**EXERCISE OBJECTIVE**. Among the entries below, one stretch runs from the line that contains "Task: Open the recent" through the line that contains "Task: Click the lightning". Repeat that stretch exactly, ends included, and only that.
Start of EXTRACTED RECORDS
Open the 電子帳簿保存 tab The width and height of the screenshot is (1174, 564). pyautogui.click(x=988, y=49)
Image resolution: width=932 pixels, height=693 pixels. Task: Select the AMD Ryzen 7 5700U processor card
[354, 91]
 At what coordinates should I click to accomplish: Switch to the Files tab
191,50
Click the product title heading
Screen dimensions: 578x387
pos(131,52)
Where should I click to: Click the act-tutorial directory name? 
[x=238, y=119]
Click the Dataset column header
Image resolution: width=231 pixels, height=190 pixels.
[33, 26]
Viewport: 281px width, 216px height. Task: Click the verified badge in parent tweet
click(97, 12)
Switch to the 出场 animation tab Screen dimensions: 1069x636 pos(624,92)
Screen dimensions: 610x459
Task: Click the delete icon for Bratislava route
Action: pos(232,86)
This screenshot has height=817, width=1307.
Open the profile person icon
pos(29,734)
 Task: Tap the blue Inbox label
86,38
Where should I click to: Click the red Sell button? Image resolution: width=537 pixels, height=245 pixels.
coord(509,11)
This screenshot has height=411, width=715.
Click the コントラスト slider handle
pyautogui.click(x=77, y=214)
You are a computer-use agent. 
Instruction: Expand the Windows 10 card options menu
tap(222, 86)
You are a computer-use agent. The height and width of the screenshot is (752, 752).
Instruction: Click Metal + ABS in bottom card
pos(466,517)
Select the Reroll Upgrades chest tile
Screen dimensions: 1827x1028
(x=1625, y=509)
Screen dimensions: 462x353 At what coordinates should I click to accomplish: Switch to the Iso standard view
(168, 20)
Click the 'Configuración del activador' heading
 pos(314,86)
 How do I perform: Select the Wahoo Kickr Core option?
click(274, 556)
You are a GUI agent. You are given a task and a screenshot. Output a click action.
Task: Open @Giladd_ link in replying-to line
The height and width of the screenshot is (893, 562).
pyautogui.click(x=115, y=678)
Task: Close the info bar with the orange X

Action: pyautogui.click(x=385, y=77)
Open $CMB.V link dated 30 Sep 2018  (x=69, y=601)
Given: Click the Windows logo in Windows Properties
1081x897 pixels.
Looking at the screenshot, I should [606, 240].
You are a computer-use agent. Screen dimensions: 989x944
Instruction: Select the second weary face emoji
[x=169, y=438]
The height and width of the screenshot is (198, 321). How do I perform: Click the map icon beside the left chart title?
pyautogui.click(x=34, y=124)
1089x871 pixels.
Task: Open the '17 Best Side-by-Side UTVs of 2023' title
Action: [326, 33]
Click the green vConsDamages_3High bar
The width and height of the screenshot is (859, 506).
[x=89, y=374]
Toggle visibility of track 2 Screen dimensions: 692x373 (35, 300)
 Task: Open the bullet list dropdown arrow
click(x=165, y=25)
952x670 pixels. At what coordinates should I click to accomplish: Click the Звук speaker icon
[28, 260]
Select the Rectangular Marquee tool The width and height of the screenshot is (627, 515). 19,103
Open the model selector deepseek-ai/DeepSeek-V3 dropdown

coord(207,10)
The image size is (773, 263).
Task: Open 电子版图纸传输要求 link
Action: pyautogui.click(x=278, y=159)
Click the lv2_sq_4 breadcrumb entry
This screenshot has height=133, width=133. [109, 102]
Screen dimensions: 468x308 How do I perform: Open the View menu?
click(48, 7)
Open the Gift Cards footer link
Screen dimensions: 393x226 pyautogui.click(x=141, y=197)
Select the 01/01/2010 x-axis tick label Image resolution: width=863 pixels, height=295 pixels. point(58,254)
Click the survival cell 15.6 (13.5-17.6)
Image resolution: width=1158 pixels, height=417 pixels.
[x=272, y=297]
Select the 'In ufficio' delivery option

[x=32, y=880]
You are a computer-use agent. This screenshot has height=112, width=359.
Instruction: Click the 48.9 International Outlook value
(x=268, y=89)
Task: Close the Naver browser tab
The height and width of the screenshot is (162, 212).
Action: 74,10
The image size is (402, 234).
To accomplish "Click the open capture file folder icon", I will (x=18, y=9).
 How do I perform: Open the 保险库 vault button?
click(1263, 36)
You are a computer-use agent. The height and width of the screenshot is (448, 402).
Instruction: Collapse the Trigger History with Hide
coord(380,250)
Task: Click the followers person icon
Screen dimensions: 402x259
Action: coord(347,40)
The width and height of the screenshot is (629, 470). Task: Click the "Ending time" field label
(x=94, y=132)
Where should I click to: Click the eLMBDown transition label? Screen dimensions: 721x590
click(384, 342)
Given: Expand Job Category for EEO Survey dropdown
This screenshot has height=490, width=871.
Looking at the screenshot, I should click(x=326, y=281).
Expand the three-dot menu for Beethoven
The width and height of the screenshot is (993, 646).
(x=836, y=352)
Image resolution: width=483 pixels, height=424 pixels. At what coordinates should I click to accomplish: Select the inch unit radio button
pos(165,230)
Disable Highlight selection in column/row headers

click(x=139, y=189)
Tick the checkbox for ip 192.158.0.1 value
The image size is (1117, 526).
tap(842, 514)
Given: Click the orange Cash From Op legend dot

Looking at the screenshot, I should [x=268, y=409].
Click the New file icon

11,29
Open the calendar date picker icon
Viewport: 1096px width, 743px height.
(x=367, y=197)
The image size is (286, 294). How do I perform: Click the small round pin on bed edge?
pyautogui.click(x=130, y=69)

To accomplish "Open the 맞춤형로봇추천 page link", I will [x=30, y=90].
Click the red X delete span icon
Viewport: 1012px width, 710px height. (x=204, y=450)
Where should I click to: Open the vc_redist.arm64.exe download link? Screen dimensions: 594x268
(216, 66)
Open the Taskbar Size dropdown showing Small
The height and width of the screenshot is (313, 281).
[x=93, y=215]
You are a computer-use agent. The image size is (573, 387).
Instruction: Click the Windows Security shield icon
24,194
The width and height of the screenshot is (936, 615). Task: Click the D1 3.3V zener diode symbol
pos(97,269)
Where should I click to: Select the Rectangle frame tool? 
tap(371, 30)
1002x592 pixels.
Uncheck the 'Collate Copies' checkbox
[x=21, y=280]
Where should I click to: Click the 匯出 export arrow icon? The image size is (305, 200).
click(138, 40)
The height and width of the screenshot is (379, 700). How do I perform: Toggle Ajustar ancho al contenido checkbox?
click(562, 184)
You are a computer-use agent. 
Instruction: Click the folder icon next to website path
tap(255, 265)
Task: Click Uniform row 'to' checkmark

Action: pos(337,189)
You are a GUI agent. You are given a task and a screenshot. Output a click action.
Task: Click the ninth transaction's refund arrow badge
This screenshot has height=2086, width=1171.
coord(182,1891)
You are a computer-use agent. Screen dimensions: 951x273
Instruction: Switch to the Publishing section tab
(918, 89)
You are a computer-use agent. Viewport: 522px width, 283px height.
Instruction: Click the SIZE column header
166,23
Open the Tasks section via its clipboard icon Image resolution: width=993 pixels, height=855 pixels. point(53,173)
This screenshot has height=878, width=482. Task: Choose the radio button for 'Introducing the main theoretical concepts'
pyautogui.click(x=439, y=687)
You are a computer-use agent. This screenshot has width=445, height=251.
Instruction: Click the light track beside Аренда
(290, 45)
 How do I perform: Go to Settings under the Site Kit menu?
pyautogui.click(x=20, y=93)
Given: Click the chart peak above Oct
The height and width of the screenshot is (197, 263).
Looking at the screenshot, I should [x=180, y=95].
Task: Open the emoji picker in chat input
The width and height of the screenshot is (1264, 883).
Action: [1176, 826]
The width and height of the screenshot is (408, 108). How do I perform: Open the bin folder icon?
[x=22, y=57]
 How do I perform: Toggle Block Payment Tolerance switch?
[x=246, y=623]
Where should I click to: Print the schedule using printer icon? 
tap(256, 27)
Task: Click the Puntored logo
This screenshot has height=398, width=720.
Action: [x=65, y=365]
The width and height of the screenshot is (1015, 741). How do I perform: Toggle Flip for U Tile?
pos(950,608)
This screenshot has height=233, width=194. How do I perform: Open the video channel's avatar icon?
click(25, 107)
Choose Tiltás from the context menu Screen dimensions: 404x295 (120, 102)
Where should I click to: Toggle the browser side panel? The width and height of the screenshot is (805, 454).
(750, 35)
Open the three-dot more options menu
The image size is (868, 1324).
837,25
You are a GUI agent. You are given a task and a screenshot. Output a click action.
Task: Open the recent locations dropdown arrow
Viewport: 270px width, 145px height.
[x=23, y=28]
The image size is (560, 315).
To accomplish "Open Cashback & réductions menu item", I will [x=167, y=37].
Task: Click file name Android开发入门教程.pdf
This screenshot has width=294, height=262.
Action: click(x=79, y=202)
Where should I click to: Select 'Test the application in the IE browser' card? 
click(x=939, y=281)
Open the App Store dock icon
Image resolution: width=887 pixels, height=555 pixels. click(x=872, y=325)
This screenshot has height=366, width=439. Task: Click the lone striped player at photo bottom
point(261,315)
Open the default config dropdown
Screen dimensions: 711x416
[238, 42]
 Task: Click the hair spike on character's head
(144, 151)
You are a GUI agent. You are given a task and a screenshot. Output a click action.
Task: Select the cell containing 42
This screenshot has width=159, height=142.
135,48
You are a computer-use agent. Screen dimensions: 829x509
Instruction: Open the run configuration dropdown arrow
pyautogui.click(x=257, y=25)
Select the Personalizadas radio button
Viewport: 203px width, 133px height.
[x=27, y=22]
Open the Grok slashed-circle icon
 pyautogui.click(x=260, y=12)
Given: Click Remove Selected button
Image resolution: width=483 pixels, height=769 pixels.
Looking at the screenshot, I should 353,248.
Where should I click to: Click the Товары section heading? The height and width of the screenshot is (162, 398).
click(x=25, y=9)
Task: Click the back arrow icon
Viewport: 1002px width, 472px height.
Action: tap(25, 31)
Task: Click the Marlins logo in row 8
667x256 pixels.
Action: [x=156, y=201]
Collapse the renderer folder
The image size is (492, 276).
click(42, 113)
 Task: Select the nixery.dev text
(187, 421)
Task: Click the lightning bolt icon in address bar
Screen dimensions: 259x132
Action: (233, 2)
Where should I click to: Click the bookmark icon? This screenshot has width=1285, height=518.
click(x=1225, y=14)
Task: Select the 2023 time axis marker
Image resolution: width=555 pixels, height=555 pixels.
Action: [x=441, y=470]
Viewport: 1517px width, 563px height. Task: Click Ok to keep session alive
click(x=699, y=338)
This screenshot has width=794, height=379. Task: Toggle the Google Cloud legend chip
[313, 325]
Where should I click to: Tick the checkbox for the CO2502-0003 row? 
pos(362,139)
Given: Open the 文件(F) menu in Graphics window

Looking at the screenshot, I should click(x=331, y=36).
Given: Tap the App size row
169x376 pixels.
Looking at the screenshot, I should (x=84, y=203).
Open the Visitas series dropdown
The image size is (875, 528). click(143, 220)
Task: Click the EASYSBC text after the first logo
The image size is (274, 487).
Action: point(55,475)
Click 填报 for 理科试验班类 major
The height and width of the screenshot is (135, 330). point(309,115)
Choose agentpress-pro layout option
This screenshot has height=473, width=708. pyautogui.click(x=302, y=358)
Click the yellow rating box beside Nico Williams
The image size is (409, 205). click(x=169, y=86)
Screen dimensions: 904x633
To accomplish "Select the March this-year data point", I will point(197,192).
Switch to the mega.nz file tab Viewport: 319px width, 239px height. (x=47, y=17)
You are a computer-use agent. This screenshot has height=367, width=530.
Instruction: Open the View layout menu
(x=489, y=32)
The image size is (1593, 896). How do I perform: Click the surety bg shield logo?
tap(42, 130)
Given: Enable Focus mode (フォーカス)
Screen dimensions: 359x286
End of EXTRACTED RECORDS
**WRITTEN REPLY**.
Task: Open the recent locations dropdown arrow
Viewport: 270px width, 145px height.
[x=23, y=28]
The image size is (560, 315).
To accomplish "Open Cashback & réductions menu item", I will [x=167, y=37].
Task: Click file name Android开发入门教程.pdf
This screenshot has width=294, height=262.
Action: click(x=79, y=202)
Where should I click to: Select 'Test the application in the IE browser' card? 
click(x=939, y=281)
Open the App Store dock icon
Image resolution: width=887 pixels, height=555 pixels. click(x=872, y=325)
This screenshot has height=366, width=439. Task: Click the lone striped player at photo bottom
point(261,315)
Open the default config dropdown
Screen dimensions: 711x416
[238, 42]
 Task: Click the hair spike on character's head
(144, 151)
You are a GUI agent. You are given a task and a screenshot. Output a click action.
Task: Select the cell containing 42
This screenshot has width=159, height=142.
135,48
You are a computer-use agent. Screen dimensions: 829x509
Instruction: Open the run configuration dropdown arrow
pyautogui.click(x=257, y=25)
Select the Personalizadas radio button
Viewport: 203px width, 133px height.
[x=27, y=22]
Open the Grok slashed-circle icon
 pyautogui.click(x=260, y=12)
Given: Click Remove Selected button
Image resolution: width=483 pixels, height=769 pixels.
Looking at the screenshot, I should 353,248.
Where should I click to: Click the Товары section heading? The height and width of the screenshot is (162, 398).
click(x=25, y=9)
Task: Click the back arrow icon
Viewport: 1002px width, 472px height.
Action: tap(25, 31)
Task: Click the Marlins logo in row 8
667x256 pixels.
Action: [x=156, y=201]
Collapse the renderer folder
The image size is (492, 276).
click(42, 113)
 Task: Select the nixery.dev text
(187, 421)
Task: Click the lightning bolt icon in address bar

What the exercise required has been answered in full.